Numa corrida de 21 dias, com a responsabilidade de controlar o pelotão e com o principal favorito na equipa, é crucial ter os oito corredores no melhor nível. A
Team Visma | Lease a Bike não terá esse privilégio à partida da
Volta a Itália, já que
Wilco Kelderman revelou ter caído recentemente durante um treino.
O neerlandês, que foi um apoio importante para
Jonas Vingegaard na última Volta a Espanha, onde a equipa venceu a geral, sofreu uma queda durante um estágio em altitude na aproximação à corrida. “Tive uma queda feia num dos últimos dias do estágio em altitude, por isso essa semana final não foi ideal”, partilhou Kelderman ao
In de Leiderstrui. “Acabei por recuperar mesmo a tempo da Volta a Itália”.
“O que aconteceu? Simplesmente derrapei numa curva que parecia fácil. Nada de especial, na verdade. O meu treinador vinha atrás e também não percebeu exatamente o que se passou, mas é uma chatice quando algo assim te acontece em treino”.
A equipa conseguiu chegar à corrida com o bloco pré-planeado, algo que supera outras formações rivais. A UAE Team Emirates - XRG parte sem João Almeida, apontado como o maior rival de Vingegaard, enquanto a Red Bull - BORA - Hansgrohe também perdeu Danny van Poppel do alinhamento à última hora.
No caso da Visma, Kelderman manteve-se nos ‘8’, até porque em cima da bicicleta não sente tanto os efeitos. “Uma queda nunca é agradável, sobretudo porque o incómodo prolonga-se e nunca te sentes totalmente bem. Mas na bicicleta quase não noto, e isso é o mais importante”.

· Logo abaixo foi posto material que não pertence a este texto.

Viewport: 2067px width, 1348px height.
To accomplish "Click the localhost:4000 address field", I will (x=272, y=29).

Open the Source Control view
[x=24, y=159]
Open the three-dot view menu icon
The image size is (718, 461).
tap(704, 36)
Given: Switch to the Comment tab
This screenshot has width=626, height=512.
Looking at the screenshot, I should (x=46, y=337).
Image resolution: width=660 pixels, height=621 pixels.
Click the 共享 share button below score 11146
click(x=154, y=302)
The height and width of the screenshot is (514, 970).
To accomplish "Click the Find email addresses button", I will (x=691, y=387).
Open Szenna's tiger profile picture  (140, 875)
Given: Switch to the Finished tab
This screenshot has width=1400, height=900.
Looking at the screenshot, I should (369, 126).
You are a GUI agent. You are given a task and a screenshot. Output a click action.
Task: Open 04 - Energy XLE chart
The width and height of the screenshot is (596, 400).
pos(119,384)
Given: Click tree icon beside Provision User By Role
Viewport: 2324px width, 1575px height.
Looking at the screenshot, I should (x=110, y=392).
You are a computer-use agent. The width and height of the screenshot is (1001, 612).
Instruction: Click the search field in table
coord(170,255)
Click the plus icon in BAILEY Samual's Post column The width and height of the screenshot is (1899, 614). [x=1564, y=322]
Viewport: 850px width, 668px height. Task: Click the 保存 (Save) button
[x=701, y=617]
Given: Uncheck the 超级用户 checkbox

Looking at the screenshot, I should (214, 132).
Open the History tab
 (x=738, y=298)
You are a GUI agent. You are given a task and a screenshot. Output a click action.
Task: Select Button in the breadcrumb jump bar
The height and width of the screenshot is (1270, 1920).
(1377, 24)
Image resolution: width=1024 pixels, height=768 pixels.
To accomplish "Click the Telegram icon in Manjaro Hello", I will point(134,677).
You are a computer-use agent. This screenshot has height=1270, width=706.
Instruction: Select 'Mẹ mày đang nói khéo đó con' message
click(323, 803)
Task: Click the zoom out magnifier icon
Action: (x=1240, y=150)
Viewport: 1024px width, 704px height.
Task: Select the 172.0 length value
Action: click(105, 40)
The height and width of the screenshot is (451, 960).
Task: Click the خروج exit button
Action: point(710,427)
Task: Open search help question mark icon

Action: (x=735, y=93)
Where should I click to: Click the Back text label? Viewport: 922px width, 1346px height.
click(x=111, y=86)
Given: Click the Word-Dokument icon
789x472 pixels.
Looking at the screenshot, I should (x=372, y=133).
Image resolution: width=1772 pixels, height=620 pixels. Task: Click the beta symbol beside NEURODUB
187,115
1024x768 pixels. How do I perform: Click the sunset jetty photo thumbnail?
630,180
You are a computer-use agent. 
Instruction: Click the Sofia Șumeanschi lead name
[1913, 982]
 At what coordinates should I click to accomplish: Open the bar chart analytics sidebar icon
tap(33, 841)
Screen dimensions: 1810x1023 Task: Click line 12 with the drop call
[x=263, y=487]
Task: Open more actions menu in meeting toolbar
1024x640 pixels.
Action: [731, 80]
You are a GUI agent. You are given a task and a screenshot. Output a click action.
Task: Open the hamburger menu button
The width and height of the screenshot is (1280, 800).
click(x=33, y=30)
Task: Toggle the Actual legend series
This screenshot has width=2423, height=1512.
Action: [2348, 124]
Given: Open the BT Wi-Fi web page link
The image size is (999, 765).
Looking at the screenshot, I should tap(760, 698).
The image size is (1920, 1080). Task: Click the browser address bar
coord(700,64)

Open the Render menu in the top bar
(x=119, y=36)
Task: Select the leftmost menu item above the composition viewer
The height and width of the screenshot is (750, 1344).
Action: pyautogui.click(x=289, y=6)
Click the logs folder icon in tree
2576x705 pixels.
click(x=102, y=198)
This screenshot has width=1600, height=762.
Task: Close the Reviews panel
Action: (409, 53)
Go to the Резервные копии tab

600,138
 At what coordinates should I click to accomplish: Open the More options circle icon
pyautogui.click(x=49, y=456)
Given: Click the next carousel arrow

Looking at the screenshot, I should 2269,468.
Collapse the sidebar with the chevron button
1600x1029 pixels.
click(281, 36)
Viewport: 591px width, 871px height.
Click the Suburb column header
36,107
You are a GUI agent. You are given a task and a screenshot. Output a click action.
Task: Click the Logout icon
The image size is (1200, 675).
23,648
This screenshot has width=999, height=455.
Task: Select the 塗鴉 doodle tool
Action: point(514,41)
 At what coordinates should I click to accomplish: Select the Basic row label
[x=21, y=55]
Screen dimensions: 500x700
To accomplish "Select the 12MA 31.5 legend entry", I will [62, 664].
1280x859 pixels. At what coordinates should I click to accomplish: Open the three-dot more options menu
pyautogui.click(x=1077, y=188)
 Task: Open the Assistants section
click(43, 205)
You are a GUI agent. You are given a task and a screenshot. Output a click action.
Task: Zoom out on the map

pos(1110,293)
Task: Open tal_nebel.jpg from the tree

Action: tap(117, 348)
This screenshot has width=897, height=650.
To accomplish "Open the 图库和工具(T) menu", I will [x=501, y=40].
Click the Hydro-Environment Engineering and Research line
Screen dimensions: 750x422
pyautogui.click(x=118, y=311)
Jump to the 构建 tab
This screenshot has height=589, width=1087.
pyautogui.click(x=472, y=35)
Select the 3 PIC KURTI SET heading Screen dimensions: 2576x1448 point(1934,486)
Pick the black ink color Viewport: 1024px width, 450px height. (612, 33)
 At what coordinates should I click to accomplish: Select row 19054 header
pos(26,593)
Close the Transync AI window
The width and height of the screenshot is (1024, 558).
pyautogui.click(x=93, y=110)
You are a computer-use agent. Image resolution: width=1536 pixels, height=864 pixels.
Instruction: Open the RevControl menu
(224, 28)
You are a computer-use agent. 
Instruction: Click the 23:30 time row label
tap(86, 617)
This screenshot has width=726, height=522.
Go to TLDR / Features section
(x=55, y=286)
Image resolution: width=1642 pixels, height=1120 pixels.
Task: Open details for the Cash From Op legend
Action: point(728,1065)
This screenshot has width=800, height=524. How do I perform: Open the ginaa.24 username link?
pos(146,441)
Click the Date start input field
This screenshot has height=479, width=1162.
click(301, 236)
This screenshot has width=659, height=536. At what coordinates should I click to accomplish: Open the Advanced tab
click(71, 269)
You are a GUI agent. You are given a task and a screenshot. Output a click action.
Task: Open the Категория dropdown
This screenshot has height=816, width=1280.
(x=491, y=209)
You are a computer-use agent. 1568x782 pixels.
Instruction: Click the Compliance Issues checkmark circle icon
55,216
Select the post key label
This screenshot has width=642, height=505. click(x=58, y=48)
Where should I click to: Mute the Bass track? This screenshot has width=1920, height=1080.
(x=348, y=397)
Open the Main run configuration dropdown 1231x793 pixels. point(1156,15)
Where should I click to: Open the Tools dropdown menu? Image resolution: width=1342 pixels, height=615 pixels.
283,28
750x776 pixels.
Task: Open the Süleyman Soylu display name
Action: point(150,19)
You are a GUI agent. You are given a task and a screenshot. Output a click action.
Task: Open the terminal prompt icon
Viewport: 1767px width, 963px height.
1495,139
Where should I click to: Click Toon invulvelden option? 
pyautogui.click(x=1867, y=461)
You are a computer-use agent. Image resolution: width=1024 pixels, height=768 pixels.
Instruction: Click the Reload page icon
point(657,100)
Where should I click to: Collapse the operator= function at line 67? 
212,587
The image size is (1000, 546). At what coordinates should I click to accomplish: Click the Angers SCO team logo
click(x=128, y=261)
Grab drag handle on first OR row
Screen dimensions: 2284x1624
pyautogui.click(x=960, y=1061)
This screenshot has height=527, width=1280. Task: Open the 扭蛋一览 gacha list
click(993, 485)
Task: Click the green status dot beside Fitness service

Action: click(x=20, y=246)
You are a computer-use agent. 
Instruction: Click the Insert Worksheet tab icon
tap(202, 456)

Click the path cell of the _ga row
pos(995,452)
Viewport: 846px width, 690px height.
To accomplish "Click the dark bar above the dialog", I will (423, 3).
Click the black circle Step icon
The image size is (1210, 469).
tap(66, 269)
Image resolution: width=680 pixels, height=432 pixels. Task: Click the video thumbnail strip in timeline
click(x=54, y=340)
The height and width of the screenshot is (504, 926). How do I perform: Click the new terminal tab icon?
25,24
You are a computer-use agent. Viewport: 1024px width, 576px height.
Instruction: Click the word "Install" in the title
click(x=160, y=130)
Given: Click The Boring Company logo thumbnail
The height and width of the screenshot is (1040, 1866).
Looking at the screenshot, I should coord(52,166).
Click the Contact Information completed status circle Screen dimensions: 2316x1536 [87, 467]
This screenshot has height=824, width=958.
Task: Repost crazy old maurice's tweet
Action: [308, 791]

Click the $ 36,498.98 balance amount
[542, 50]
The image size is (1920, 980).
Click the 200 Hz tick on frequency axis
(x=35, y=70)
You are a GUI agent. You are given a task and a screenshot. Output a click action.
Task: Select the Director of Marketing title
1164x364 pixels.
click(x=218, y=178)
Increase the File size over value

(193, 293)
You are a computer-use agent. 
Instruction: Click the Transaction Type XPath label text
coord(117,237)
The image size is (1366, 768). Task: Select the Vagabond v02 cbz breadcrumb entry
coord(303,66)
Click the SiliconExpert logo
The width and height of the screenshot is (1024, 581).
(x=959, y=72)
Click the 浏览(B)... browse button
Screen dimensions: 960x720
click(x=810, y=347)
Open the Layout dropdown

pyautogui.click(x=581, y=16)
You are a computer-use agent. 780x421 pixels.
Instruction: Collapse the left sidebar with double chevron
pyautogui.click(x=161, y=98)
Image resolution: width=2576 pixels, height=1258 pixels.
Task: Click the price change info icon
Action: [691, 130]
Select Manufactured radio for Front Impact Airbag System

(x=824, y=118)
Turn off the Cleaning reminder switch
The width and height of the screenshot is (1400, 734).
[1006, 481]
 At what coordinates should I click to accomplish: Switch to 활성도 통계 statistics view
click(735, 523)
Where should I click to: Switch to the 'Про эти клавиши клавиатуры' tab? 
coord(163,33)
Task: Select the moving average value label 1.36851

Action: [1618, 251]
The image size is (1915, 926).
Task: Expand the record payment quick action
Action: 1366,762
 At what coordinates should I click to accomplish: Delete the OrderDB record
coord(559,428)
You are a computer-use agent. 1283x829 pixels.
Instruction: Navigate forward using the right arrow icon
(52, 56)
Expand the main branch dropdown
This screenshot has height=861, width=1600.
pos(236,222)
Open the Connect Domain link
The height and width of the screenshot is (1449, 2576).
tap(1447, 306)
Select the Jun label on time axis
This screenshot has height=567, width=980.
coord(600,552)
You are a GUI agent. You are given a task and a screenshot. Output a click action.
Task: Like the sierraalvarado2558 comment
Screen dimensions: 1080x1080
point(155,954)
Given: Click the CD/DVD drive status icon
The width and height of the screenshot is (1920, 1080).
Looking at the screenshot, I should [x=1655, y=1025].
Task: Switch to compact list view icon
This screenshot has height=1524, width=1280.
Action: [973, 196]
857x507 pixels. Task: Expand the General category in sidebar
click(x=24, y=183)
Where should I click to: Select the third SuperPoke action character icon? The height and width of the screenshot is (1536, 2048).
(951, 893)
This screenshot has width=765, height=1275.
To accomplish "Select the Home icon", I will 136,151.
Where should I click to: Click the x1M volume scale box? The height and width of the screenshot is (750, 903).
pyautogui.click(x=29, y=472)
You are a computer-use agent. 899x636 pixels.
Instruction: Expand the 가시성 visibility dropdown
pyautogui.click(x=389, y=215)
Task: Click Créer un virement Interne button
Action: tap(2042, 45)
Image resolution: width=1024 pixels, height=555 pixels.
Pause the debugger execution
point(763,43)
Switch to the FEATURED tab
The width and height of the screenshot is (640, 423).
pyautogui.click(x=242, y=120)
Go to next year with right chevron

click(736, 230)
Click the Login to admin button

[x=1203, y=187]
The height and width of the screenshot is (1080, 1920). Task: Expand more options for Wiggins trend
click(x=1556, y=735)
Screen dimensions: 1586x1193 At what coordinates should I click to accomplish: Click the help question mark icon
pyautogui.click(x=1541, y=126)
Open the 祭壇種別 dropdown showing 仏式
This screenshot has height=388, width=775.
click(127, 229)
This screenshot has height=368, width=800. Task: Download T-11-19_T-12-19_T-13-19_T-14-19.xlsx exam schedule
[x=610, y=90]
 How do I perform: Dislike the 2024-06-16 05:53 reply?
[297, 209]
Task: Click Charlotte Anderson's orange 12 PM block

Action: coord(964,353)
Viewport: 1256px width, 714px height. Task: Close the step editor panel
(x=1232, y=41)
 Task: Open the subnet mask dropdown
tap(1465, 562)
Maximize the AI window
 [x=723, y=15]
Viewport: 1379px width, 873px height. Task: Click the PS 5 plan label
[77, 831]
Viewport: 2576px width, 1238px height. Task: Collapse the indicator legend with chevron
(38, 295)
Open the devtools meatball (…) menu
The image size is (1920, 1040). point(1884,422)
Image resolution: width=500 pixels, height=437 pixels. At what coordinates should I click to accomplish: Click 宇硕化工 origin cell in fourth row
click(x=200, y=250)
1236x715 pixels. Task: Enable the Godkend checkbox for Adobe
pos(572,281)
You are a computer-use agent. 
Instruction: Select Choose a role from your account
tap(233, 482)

Kelderman integrado no plano da Visma para a corrida
Ainda assim, a primavera esteve longe de ser ideal para o veterano, que também falhou a Volta à Catalunha: “Normalmente faria a Volta à Catalunha, mas acabei por não alinhar. Estava um pouco em baixo, não totalmente em forma, por isso decidimos saltar essa prova e focar o trabalho na Volta a Itália”.
Nesta fase da carreira, o antigo terceiro classificado do Giro assume um papel de puro gregário nas corridas de três semanas, função à qual se adaptou muito bem. É uma peça-chave na transmissão de experiência de Grandes Voltas aos colegas, tendo em conta que se prepara para iniciar a sua 20ª.
“Temos um plano para cada dia. Com Tim Rex e Timo Kielich, temos dois homens para o plano. Eu, Victor Campenaerts e Bart Lemmen estamos mais ou menos no mesmo perfil: conseguimos aguentar mais tempo a subir e também trabalhar no plano”, explica.
Se as pernas responderem, o seu trabalho também será valioso nas montanhas da Corsa Rosa,
embora a responsabilidade principal não recaia sobre si. “Davide Piganzoli e Sepp Kuss têm de aguentar muito tempo a subir e fazer o lançamento para o Jonas”, concluiu.